* [Stored data]:
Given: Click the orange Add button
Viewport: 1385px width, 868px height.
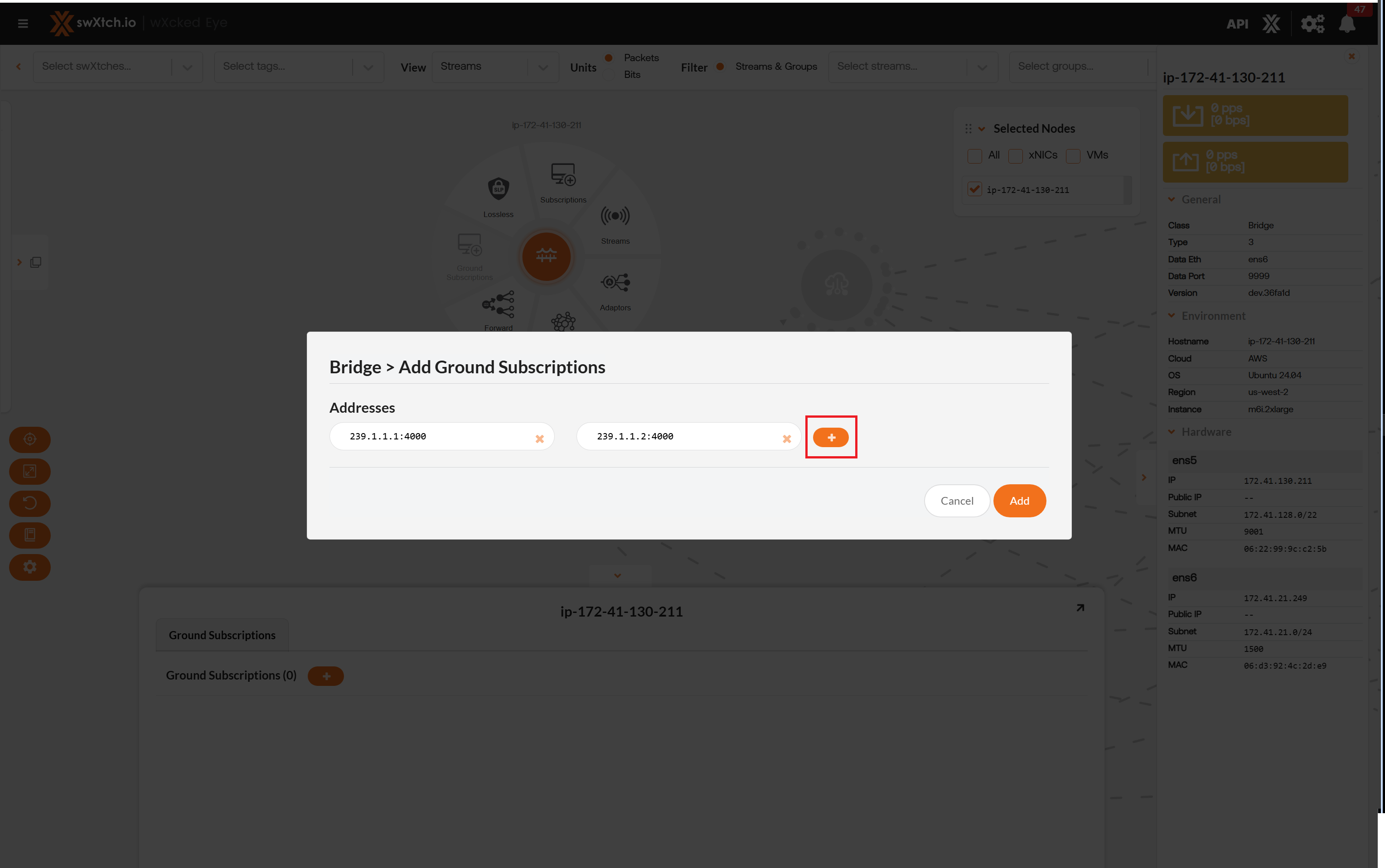Looking at the screenshot, I should [x=1019, y=501].
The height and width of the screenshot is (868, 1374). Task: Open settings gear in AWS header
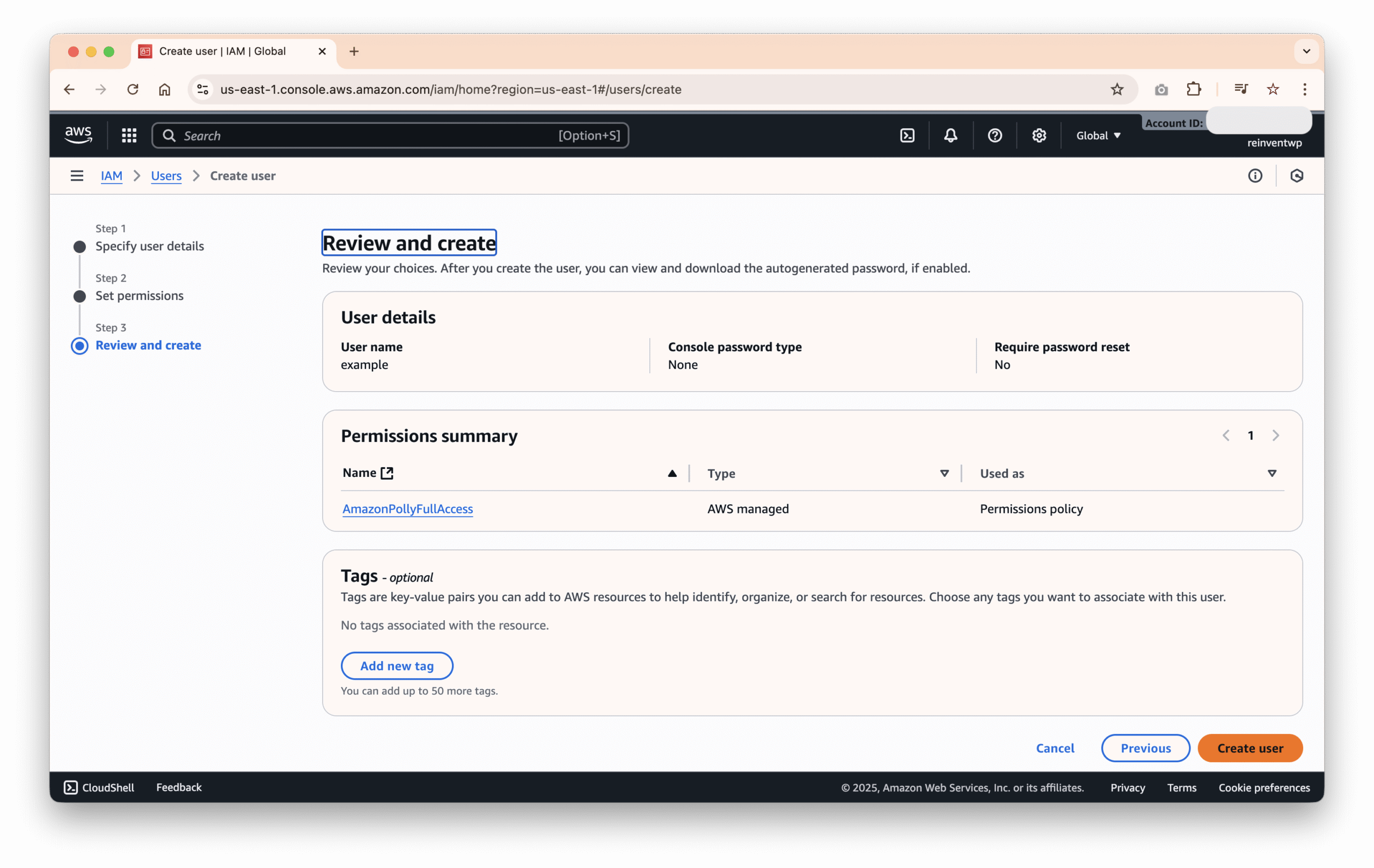(x=1039, y=135)
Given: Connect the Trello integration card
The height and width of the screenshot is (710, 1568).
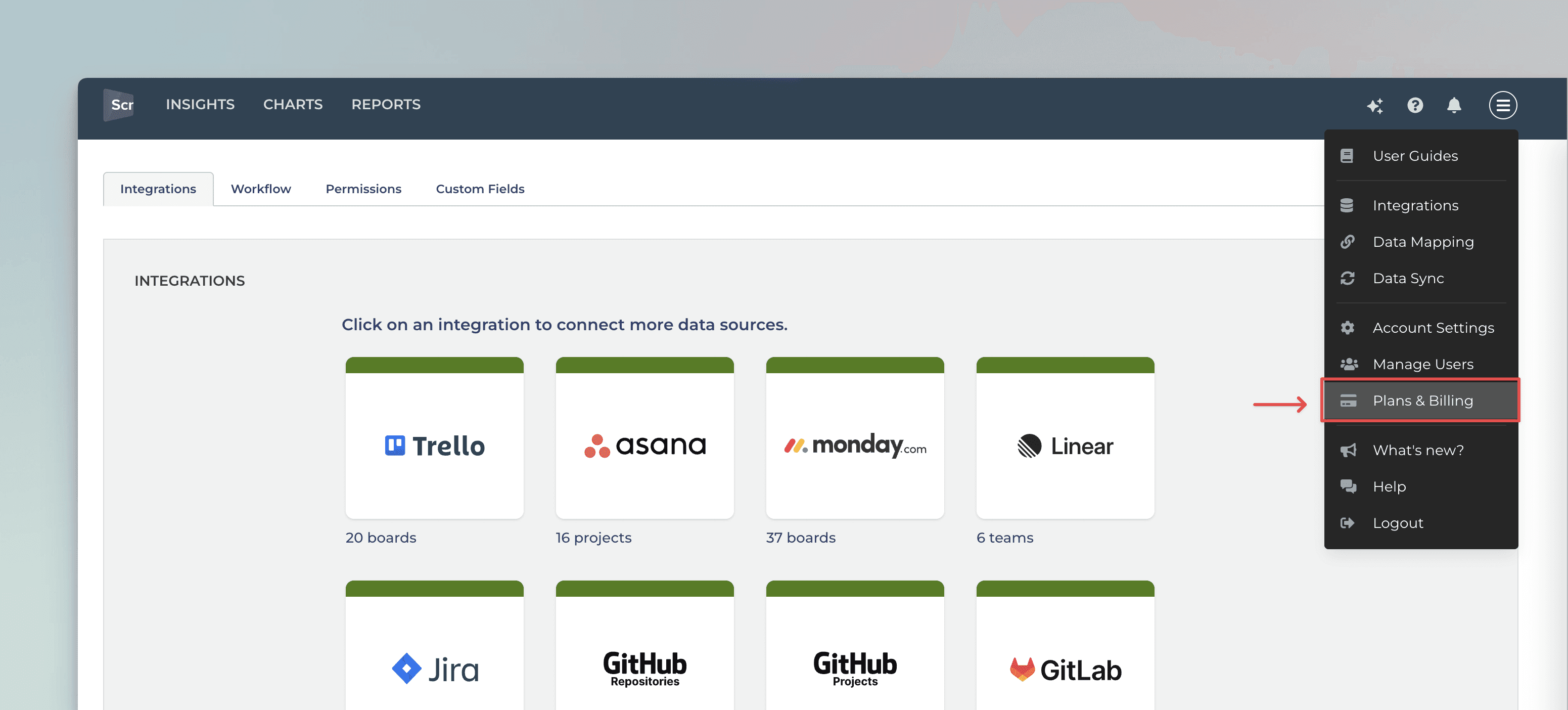Looking at the screenshot, I should pyautogui.click(x=434, y=445).
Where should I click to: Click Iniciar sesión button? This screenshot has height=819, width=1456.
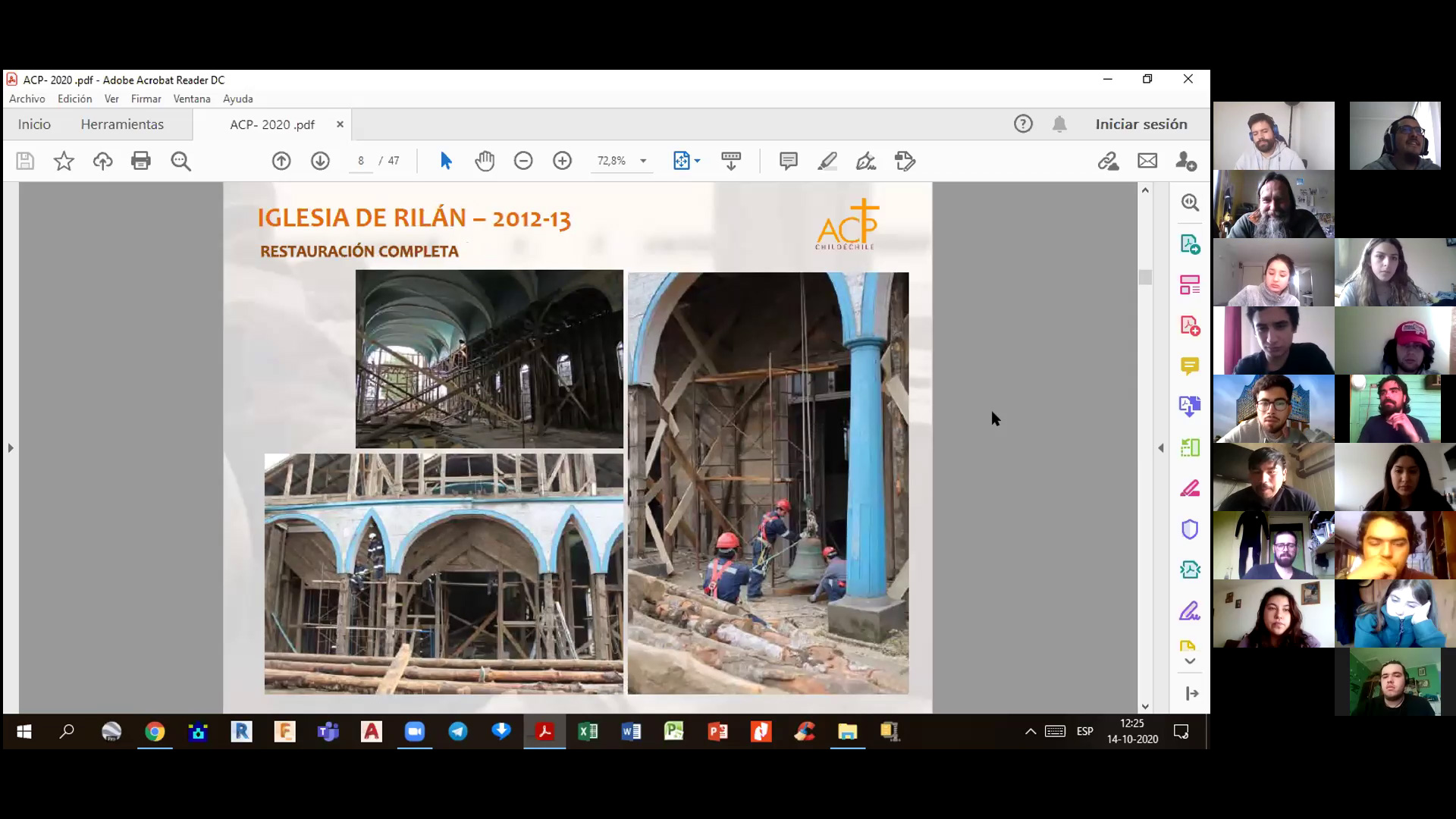[x=1141, y=124]
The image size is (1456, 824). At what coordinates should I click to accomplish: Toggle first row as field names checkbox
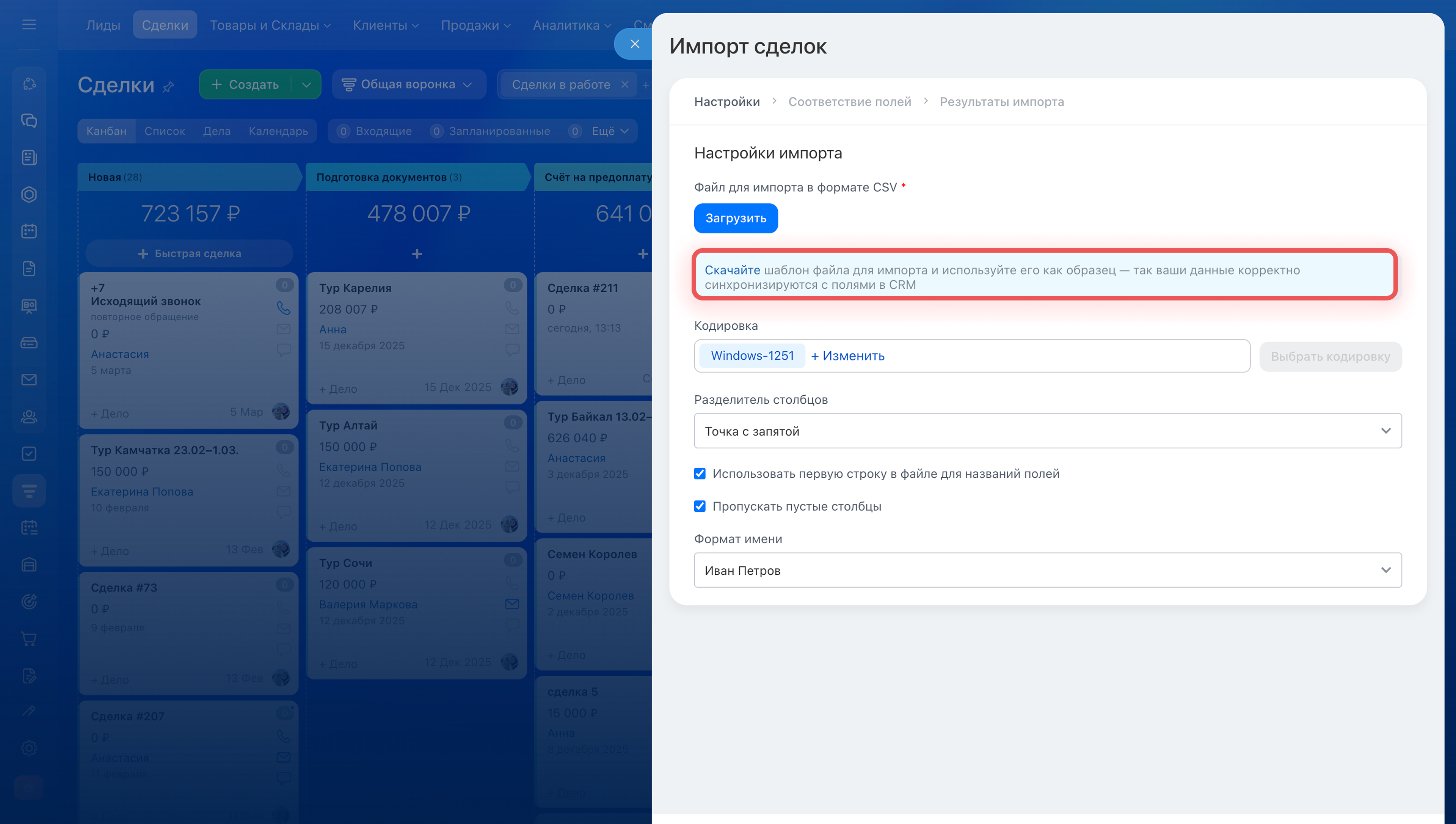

* [Your task]: The lines holding the word "Given" are the answer. Find them in the entries and copy them.

* [Answer area]:
Given: Click the orange Add button
Given: Connect the Trello integration card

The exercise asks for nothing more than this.